Example 7. Linking of unmodified, acetylated, and treated with polyethylene glycol protein Flt1(1-3)-Fc when performing analysis on the basis of ELISA

Unmodified, acetylated, and treated with polyethylene glycol proteins Flt1(1-3)-Fc experience using the standard analysis based ELISA to assess their ability to bind the ligand VEGF receptor Flt1. As shown in Fig. 4, treated as polyethylene glycol, and acetylated proteins Flt1(1-3)-Fc is able to communicate with VEGF, suggesting that modification of the protein by treatment with polyethylene glycol or acetylation does not affect its ability to bind the specified ligand.

Example 8. Pharmacokinetic analysis of unmodified, acetylated, and treated with polyethylene glycol protein Flt1(1-3)-Fc

The in vivo experiments performed to assess Farmak is kineticheskikh profiles unmodified, acetylated and treated with polyethylene glycol protein Flt1(1-3)-Fc. Mice Balb/c mice (23-28 g; 3 mice per group) injected subcutaneously with 4 mg/kg of unmodified, acetylated, or treated with polyethylene glycol protein Flt1(1-3)-Fc. Mice from the tail blood sample after 1, 2, 4, 6, 24 hours, 2 days and 3 days after injection of the protein. Serum analyzed using the standard analysis based ELISA kit is intended for detection of protein Flt1(1-3)-Fc. The analysis procedure can be summarized as follows: tablet cover for ELISA VEGF bind serum containing unmodified, acetylated, or treated with polyethylene glycol protein Flt1(1-3)-Fc, and read the results using the antibody against the Fc associated with alkaline phosphatase. As shown in Fig. 5, Tmaxfor all proteins Flt1(1-3)-Fc is in the range from 6 to 24 hours. Withmaxfor different proteins has the following values: unmodified protein: 0,06 µg/ml to 0.15 µg/ml; acetylated protein: 1.5 mcg/ml - 4.0 µg/ml and treated with polyethylene glycol protein: approximately 5 mg/ml

Example 9. Step acetylation protein Flt1(1-3)-Fc

To determine the minimum degree of acetylation necessary to eliminate binding to components of the extracellular matrix, produce a stepped acetylation protein Flt1(1-3)-Fc, using the increasing number of molar isback acetylides reagent in acatalasemia the reaction mixture. Use the following molar excess: 0, 10, 20, 30, 40, 50, 60, 70, 80, 90 and 100 moles acetylides reagent per 1 mol of the monomer Flt1(1-3)-Fc. The reaction is carried out according to instructions attached to the kit to modify sulfo-NHS-acetate (Pierce Chemical Co., Rockford, IL, Cat. #26777).
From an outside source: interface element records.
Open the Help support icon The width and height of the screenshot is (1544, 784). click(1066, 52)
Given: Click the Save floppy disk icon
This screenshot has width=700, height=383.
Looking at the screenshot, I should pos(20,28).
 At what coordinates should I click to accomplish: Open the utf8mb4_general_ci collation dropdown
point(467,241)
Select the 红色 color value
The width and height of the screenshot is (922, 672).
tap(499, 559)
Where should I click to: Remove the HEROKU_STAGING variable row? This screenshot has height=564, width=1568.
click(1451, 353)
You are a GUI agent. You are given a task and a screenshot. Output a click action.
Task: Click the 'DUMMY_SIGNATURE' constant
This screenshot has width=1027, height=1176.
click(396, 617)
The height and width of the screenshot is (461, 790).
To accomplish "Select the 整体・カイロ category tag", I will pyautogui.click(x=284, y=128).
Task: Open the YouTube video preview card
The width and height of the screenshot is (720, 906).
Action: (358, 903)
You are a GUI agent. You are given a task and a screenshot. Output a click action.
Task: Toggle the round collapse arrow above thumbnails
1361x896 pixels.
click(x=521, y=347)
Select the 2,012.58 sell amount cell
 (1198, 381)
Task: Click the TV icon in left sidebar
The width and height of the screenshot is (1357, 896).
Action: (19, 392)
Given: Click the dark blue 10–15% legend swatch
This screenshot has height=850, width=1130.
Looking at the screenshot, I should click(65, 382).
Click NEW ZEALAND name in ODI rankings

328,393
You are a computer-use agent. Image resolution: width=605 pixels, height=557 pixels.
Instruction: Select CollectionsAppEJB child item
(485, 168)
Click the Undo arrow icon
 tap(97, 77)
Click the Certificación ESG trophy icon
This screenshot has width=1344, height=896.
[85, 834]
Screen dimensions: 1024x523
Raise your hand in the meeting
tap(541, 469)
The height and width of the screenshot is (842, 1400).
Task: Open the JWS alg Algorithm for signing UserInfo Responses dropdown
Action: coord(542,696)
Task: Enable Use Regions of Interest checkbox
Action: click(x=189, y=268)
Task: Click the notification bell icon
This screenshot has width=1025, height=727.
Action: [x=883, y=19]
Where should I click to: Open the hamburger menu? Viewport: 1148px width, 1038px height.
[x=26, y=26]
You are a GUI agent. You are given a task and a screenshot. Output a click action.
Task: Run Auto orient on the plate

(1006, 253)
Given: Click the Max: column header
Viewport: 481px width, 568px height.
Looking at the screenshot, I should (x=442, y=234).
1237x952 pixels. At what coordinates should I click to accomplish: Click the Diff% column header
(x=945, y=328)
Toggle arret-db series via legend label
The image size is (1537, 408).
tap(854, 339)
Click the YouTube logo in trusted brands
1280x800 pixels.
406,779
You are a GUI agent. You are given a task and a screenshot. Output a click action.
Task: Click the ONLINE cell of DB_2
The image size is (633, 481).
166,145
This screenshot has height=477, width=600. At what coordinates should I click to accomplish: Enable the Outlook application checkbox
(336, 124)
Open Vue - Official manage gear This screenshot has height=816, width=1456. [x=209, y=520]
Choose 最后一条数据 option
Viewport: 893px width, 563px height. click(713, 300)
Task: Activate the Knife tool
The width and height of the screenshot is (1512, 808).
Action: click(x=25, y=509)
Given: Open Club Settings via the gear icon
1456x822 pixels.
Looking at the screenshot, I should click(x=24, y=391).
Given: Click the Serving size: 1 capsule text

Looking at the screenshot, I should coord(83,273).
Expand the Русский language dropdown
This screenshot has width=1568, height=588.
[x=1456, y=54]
Example 10. Study manual acetylated protein Flt1(1-3)-Fc

(a) IEF analysis. Unmodified protein Flt1(1-3)-Fc and step-acetylated proteins Flt1(1-3)-Fc analyze, performing standard IEF analysis. As shown in Fig. 6A-6B, unmodified protein Flt1(1-3)-Fc is not able to penetrate into the gel due to the extremely high values of pl (above and 9.3). However, most speed acetylated proteins Flt1(1-3)-Fc (samples, acetylated 30-100-fold molar excess) is able to penetrate into the gel and balanced when values of pl 4,55-8,43 depending on the degree of acetylation. The result shows that acetylation can alter the positive charge of the protein, depending on the dose and that the value of pl can be reduced by adjusting the degree of acetylation.

(b) Binding speed acetylated protein Flt1(1-3)-Fc with components of the extracellular matrix

Protein Flt1(1-3)-Fc and step-acetylated Flt1 protein(1-3)-Fc experience on binding to components of the extracellular matrix by performing the above analysis, which allows to simulate the interaction of the components of the extracellular matrix. In wells add different concentrations of unmodified protein Flt1(1-3)-Fc, step-acetylated Flt1 protein(1-3)-Fc (samples, acetylated for 10-, 20 - and 30-fold molar excess) or protein rTie2-Fc (foreign control protein). Tablets incubated for 1-2 hours at room temperature or 37°and detects associated proteins, adding to the wells of the secondary conjugated with alkaline phosphatase antibody against the Fc man. Then in the wells add the substrate on the basis of alkaline phosphatase and measure the optical density. In Fig. 7 shows the results of this analysis. Like outside the control protein rTie2-Fc step acetylated protein Flt1(1-3)-Fc (samples, acetylated 20-and 30-fold molar excess) marginally associated with the tablet coated with Matrigel, while deacetylating protein Flt1(1-3)-Fc is characterized by significant binding. The binding is saturable, indicating that protein Flt1(1-3)-Fc most likely associated with specific sites, and shall not become more common due to charge interaction, which cannot be saturated. Sample, acetylated 10-fold molar excess, characterized by a lower bound, but the degree of acetylation is insufficient to completely block binding to components of the extracellular matrix. the samples acetylated 20x and a large molar excess, detective binding absent despite the fact that when performing IEF analysis (Fig. 6A and 6B) samples, acetylated lower molar excess, found a large total positive charge. The result shows that it is not necessary to completely azetilirovanie all available essential amino acids to eliminate binding to components of the extracellular matrix.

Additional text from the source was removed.